Zur Zuverlässigkeit unseres Rechtssystems gehört auch die Fristenregelung, die an die Rechtsanwälte hohe Anforderungen stellt. Diese einzuhalten, gehört daher zu ihren obersten Pflichten, die sie auch nicht an Mitarbeiter delegieren und im Ernstfall mit Fehlern ihrerseits rechtfertigen können. Auch wenn sich der Anwalt in diesem Fall erhoffte, seine Angelegenheit wieder "in den vorherigen Stand" einsetzen lassen zu können, erteilte ihm der Bundesgerichtshof (BGH) mit dieser Argumentationsführung eine eindeutige Abfuhr.

Das Familiengericht hatte eine Frau zur Zahlung eines Zugewinnausgleichs an ihren Exmann verurteilt. Das Urteil wurde dem Rechtsanwalt am 25.08.2021 zugestellt. Dieser legte innerhalb der vorgeschriebenen Frist Beschwerde ein. Dann vergaß er jedoch, die Beschwerde auch fristgemäß zu begründen. Nachdem das Oberlandesgericht ihn darauf hingewiesen hatte, beantragte er eine Wiedereinsetzung in den vorherigen Stand. Als Begründung teilte er mit, dass die sonst stets sehr zuverlässige Kanzleiangestellte vergessen habe, die Frist zur Beschwerdebegründung im Fristenkalender zu notieren. Schließlich holte er die Begründung im November 2021 nach. Das war allerdings verspätet.

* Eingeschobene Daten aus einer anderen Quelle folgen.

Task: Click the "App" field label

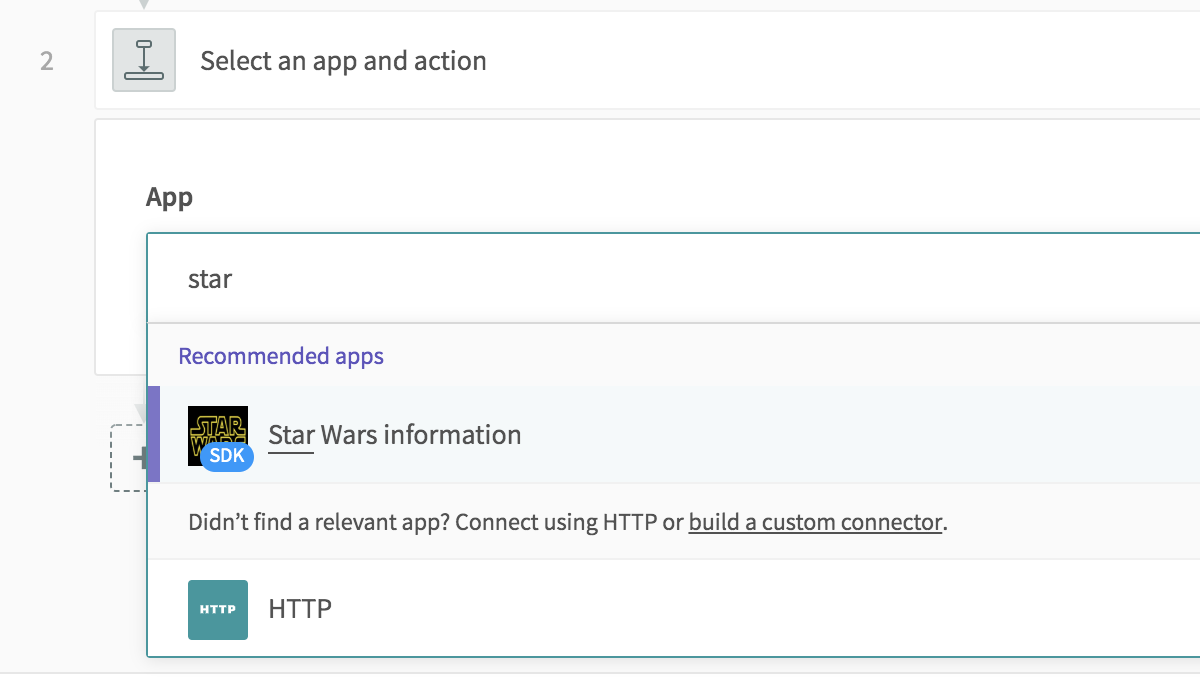Action: [x=169, y=197]
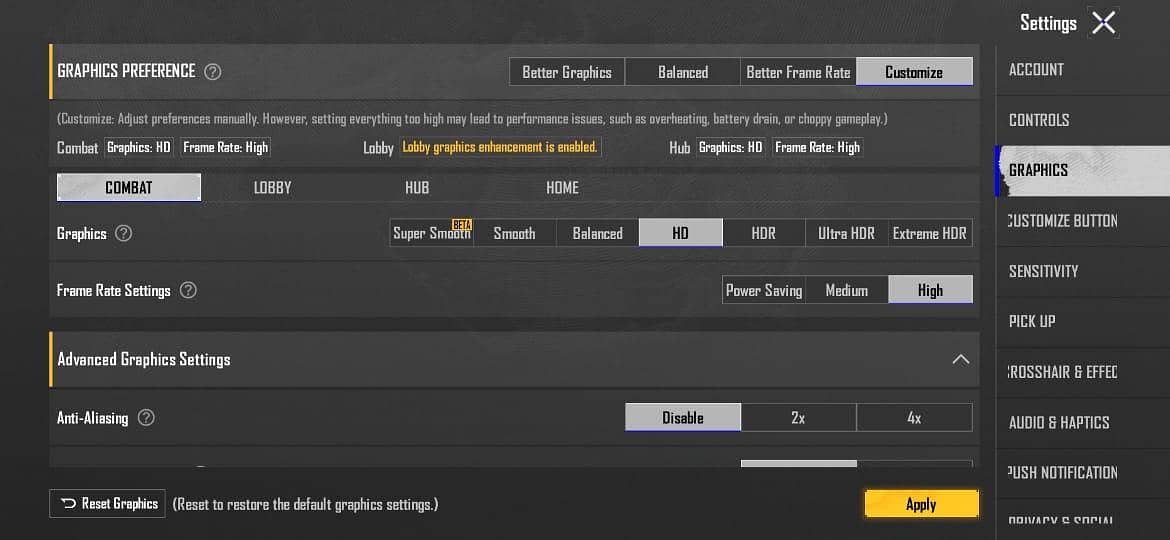The image size is (1170, 540).
Task: Choose Power Saving frame rate
Action: pos(764,290)
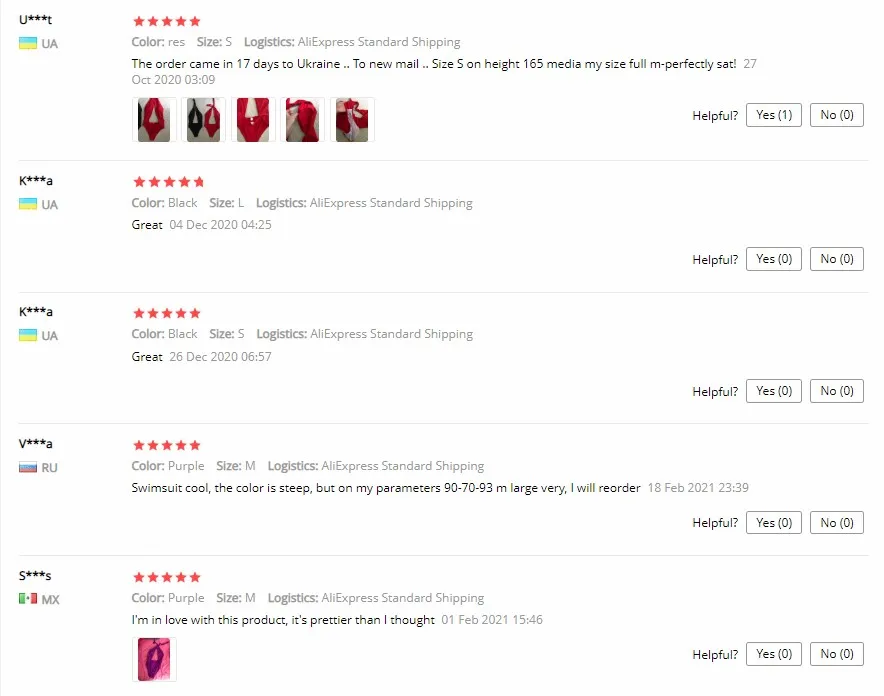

Der Antrag auf Wiedereinsetzung in den vorherigen Stand wurde auch vom BGH zurückgewiesen. Überträgt ein Rechtsanwalt die Notierung von Fristen einer Bürokraft, muss er durch geeignete organisatorische Maßnahmen sicherstellen, dass die Fristen zuverlässig festgehalten und kontrolliert werden. Hierzu gehört insbesondere, dass die Rechtsmittelfristen in der Handakte notiert werden und die Handakte durch entsprechende Erledigungsvermerke oder auf sonstige Weise erkennen lässt, dass die Fristen in den Fristenkalender eingetragen worden sind. Werden einem Rechtsanwalt die Akten im Zusammenhang mit einer fristgebundenen Verfahrenshandlung vorgelegt, hat er den Ablauf von Rechtsmittelbegründungsfristen eigenverantwortlich zu prüfen. Das war hier allerdings nicht geschehen.

Hinweis: Wird tatsächlich einmal eine Frist versäumt, ist der Rechtsanwalt haftpflichtversichert. Mandanten bleiben also nicht auf dem Schaden sitzen.